**Short task**: Copy out the lines from the one containing "Given: Click the OneDrive cloud storage icon" through the one containing "Looking at the", both ends included, leaving out the pictures.

**Data extract**:
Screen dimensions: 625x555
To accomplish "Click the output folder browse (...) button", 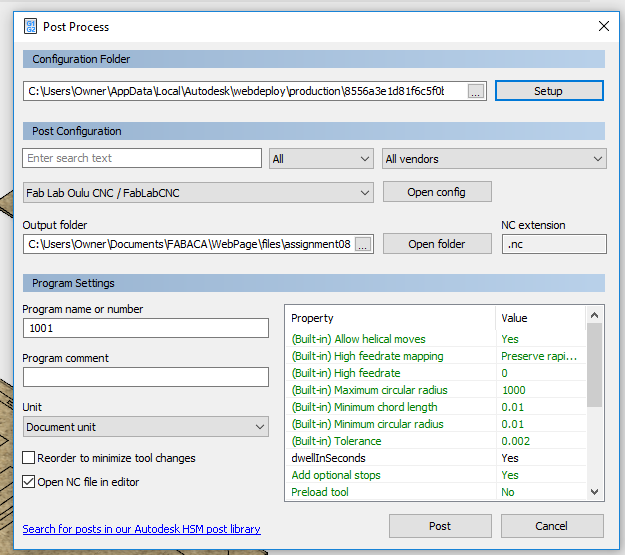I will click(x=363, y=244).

==

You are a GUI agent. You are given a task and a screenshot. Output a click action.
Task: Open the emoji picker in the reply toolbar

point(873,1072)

==

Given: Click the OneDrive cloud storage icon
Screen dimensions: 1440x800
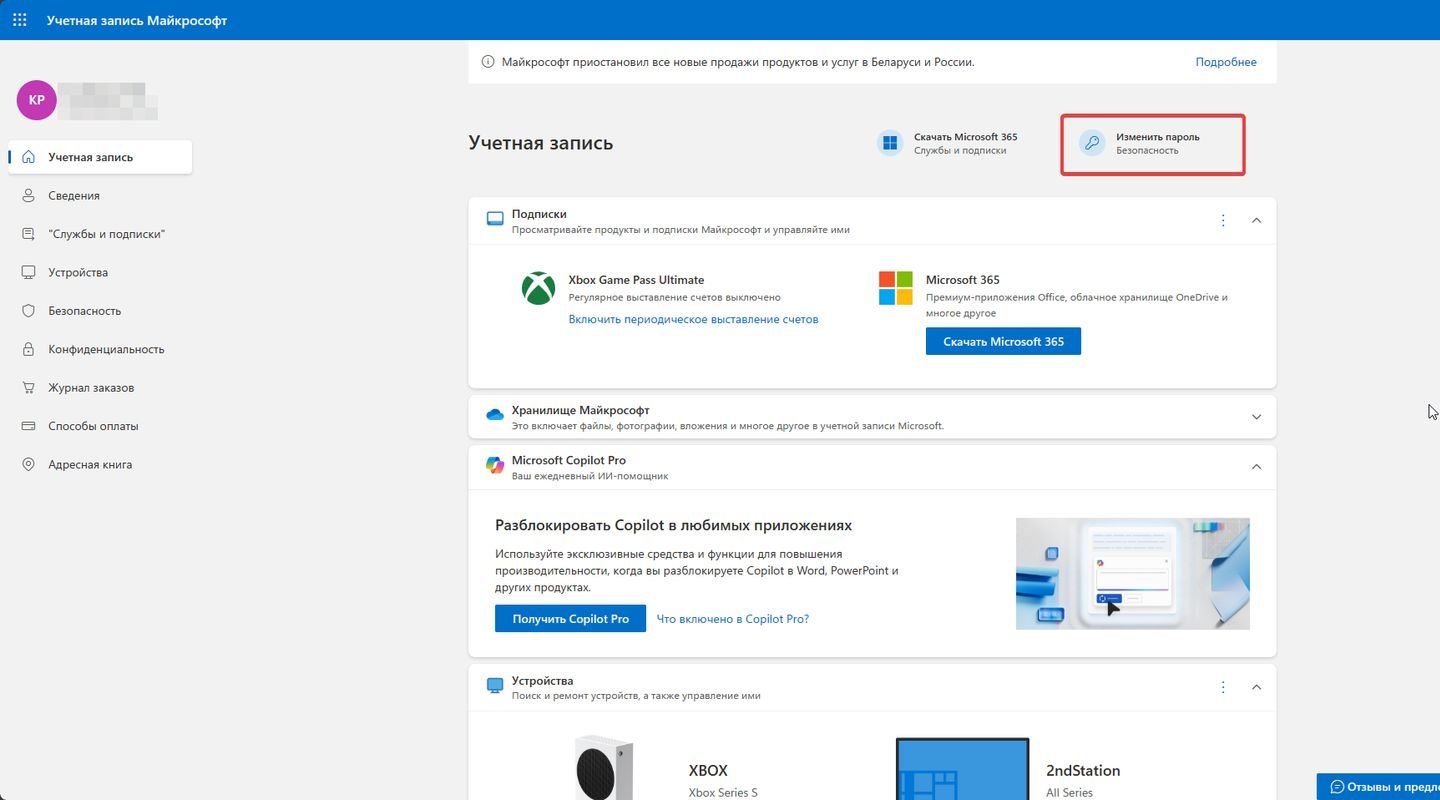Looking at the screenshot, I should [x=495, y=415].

**Correct response**:
Given: Click the OneDrive cloud storage icon
Screen dimensions: 1440x800
Looking at the screenshot, I should [x=495, y=415].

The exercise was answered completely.